Copy out, word for word, the records from the line with "Viewport: 1372px width, 882px" to the line with "Screen dimensions: 1425x840 234,672", including both of those lines.

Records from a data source
☆ ☆ ☆ ☆ ☆
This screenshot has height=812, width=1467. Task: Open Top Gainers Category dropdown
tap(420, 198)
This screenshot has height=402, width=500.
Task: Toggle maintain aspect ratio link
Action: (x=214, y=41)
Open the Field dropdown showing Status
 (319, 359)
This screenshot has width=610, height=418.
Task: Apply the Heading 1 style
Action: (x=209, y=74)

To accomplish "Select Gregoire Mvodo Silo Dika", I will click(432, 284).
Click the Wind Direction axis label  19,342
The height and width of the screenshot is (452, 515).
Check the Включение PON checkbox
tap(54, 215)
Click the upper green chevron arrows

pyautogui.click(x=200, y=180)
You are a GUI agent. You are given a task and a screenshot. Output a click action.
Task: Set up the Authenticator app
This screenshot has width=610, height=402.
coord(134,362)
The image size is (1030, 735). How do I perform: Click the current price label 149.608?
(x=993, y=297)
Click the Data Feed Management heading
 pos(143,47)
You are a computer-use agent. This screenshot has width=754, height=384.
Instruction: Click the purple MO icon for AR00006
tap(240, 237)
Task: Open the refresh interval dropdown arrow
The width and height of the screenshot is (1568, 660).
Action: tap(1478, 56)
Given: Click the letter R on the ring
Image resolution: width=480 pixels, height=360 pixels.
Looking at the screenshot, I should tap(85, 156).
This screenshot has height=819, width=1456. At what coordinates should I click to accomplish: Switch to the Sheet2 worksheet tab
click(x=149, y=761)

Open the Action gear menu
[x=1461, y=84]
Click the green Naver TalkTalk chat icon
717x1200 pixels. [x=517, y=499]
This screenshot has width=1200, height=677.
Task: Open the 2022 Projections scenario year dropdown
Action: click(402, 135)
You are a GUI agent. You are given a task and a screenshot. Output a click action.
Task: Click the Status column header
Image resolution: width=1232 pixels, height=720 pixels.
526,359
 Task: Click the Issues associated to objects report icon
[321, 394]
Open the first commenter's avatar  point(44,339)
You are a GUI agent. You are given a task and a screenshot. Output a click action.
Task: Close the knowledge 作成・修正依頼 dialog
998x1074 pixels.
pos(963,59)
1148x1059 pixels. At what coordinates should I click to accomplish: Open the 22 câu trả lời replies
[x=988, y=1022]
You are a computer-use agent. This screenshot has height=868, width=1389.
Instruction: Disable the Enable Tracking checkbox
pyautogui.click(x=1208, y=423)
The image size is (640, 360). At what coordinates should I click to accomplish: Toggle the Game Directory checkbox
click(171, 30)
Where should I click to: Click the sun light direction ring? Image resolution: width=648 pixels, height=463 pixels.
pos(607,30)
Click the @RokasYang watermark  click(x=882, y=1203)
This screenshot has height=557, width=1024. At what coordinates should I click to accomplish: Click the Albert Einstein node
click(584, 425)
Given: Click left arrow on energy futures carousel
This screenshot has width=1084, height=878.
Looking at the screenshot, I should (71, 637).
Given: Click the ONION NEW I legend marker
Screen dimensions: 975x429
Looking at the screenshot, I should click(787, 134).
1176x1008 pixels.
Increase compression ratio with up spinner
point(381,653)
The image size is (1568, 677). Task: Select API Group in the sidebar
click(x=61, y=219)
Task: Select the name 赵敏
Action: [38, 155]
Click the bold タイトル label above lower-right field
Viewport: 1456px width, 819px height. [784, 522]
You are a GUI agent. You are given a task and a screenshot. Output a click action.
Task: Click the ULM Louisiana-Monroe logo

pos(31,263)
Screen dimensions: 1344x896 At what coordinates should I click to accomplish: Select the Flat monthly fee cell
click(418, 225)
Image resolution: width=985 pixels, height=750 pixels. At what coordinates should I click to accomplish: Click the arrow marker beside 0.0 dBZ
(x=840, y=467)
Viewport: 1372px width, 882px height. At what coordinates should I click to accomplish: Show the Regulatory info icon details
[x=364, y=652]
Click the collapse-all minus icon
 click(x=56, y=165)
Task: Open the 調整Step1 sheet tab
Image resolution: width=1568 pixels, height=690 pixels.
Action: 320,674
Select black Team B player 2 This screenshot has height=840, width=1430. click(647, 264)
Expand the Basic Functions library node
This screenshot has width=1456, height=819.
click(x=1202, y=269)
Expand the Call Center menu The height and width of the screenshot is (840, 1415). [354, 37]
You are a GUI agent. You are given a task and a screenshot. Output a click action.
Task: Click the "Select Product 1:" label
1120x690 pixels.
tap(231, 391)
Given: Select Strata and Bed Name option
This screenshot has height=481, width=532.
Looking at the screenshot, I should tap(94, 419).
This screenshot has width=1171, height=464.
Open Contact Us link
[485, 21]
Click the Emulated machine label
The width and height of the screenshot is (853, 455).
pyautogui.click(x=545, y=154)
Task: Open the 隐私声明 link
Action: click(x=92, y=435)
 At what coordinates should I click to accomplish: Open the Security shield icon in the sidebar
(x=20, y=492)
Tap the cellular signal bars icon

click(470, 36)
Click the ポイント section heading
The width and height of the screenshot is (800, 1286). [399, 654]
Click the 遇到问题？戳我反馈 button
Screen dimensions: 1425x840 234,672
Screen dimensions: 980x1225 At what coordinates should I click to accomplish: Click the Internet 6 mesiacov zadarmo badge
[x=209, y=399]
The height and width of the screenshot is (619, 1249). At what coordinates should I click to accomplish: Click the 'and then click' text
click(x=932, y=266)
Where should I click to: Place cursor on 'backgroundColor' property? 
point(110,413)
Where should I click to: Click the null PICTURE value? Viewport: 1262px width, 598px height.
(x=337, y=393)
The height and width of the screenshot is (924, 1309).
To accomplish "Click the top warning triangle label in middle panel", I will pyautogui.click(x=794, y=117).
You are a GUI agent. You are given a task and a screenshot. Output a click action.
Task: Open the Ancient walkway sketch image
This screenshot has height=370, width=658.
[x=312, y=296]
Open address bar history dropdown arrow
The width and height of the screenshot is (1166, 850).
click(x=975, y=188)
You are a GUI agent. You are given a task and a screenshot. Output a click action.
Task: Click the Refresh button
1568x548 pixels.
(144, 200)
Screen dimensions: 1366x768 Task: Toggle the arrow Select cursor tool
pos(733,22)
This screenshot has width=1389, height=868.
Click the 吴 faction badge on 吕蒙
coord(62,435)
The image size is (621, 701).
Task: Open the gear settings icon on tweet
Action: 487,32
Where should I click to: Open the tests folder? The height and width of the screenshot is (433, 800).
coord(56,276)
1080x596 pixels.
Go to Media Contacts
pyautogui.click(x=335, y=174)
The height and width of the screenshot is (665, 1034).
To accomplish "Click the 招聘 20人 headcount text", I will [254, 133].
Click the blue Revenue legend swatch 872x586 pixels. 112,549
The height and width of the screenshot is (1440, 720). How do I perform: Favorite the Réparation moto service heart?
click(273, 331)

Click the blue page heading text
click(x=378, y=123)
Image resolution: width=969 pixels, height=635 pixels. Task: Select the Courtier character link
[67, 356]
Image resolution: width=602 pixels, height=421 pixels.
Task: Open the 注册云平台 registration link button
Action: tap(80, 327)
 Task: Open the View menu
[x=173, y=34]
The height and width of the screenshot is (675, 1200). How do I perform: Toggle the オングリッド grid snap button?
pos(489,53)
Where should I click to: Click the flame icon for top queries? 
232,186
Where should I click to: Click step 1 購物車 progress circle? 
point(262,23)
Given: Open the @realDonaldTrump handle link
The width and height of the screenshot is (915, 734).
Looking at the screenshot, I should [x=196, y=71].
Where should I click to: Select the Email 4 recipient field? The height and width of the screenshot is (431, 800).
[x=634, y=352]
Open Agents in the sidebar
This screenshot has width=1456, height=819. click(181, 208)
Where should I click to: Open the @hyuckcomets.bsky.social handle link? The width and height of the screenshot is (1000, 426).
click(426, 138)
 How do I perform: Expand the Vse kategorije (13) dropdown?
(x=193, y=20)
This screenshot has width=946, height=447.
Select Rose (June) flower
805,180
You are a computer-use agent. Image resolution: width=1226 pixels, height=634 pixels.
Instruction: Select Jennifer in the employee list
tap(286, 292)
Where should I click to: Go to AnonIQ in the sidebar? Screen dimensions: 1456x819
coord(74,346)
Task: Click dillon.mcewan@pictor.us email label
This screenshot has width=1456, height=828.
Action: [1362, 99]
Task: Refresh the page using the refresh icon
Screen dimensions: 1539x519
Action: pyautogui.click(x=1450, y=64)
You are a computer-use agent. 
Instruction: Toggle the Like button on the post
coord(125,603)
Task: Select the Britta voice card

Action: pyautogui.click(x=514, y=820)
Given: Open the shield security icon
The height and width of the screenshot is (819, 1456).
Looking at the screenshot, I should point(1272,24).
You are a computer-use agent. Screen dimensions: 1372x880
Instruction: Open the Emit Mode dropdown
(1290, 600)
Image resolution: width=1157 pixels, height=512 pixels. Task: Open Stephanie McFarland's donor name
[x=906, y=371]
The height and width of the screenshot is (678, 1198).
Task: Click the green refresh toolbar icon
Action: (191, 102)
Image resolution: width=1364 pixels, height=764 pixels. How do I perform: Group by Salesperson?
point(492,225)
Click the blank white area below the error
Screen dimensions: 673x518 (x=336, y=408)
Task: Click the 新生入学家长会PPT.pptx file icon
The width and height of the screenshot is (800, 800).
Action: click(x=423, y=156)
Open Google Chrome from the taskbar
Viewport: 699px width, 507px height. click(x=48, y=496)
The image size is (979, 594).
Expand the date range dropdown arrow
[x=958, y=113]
☆ ☆ ☆ ☆ ☆
WRITTEN ANSWER
Viewport: 1372px width, 882px height. At what coordinates should I click to accomplish: Show the Regulatory info icon details
[x=364, y=652]
Click the collapse-all minus icon
 click(x=56, y=165)
Task: Open the 調整Step1 sheet tab
Image resolution: width=1568 pixels, height=690 pixels.
Action: 320,674
Select black Team B player 2 This screenshot has height=840, width=1430. click(647, 264)
Expand the Basic Functions library node
This screenshot has width=1456, height=819.
click(x=1202, y=269)
Expand the Call Center menu The height and width of the screenshot is (840, 1415). [354, 37]
You are a GUI agent. You are given a task and a screenshot. Output a click action.
Task: Click the "Select Product 1:" label
1120x690 pixels.
tap(231, 391)
Given: Select Strata and Bed Name option
This screenshot has height=481, width=532.
Looking at the screenshot, I should tap(94, 419).
This screenshot has width=1171, height=464.
Open Contact Us link
[485, 21]
Click the Emulated machine label
The width and height of the screenshot is (853, 455).
pyautogui.click(x=545, y=154)
Task: Open the 隐私声明 link
Action: click(x=92, y=435)
 At what coordinates should I click to accomplish: Open the Security shield icon in the sidebar
(x=20, y=492)
Tap the cellular signal bars icon

click(470, 36)
Click the ポイント section heading
The width and height of the screenshot is (800, 1286). [399, 654]
Click the 遇到问题？戳我反馈 button
Screen dimensions: 1425x840 234,672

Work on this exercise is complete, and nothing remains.